Он снова усаживается за письменный стол.
— Впрочем, поскольку Ларкин придет только перед обедом, займитесь пока еще одним делом. Пойдите — тут недалеко, через две улицы, в дом номер 36, поднимитесь на второй этаж и пройдите в ту дверь, где написано: «Холис-фото». Вот вам ключ. Если нужного человека там не будет, подождите.
— А кто это?
— Человек, который передаст вам письмо для меня. Не думайте, что я использую вас в качестве почтальона или, как бы вы выразились, слуги. Письмо секретное, и, кроме того, вы и впредь будете поддерживать связь с этим человеком. Так что возьмете письмо, закроете дверь и сразу сюда.
— Но вы ведь сами говорили, что мне опасно уходить с вашей улицы? — напоминаю я.
— Верно, вы же без паспорта, — соглашается Дрейк.
— У меня мог бы быть паспорт, если бы вы соблаговолили заглянуть в ящик стола, — произношу я.
— Вы и впрямь оказываетесь умнее, чем нужно, — вздыхает неф. — Хотя насчет ящика не угадали.
Он лениво направляется к сейфу, вделанному в стену за письменным столом, открывает его и достает мой документ.
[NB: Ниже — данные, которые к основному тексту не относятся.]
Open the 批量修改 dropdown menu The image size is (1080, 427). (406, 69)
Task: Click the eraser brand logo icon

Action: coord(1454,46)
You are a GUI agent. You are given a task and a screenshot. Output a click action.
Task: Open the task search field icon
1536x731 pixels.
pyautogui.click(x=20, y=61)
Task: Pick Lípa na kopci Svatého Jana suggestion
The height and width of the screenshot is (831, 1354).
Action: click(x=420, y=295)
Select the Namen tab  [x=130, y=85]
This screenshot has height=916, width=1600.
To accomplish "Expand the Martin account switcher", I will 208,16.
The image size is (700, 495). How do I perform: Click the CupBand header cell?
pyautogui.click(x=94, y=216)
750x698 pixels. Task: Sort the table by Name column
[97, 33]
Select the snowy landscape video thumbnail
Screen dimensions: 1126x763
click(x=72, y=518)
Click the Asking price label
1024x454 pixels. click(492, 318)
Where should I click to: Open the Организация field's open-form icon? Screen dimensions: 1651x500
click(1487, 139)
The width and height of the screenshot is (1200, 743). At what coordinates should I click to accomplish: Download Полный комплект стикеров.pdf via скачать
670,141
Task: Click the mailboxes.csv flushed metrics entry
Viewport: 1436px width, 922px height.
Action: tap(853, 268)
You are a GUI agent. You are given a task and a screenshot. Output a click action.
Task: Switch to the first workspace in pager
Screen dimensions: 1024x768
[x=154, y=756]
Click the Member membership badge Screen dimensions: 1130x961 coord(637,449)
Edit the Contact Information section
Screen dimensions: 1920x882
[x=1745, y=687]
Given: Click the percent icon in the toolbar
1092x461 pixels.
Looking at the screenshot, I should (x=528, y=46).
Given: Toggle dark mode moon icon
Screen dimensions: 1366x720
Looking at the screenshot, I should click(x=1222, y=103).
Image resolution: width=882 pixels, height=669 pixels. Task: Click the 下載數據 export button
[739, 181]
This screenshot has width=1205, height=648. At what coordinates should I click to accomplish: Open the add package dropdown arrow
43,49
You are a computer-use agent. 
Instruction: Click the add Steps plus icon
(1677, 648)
— По-моему, виза давно просрочена…
— Давно, — кивает рыжий. — Но, кажется, кто-то ее продлил.
И он бросает мне паспорт через письменный стол.
* * *
Дом № 36 — мрачное здание весьма запущенного вида. Часть окон выбита, остальные., заколочены досками. Судя по всему, дом скоро снесут.
На одной из трех дверей второго этажа действительно есть надпись: «Холис-фото». Открываю дверь и проникаю в темную прихожую, а оттуда — в другое, тоже темное помещение, поскольку оба окна заколочены досками. Нащупываю выключатель, и сверху обрушивается масса света. Прямо передо Мной дверь, закрытая черной шторой, должно быть, вход в само фотоателье. Но эта подробность сейчас не интересует меня, поскольку все внимание — на человека, лежащего ничком на полу в луже крови.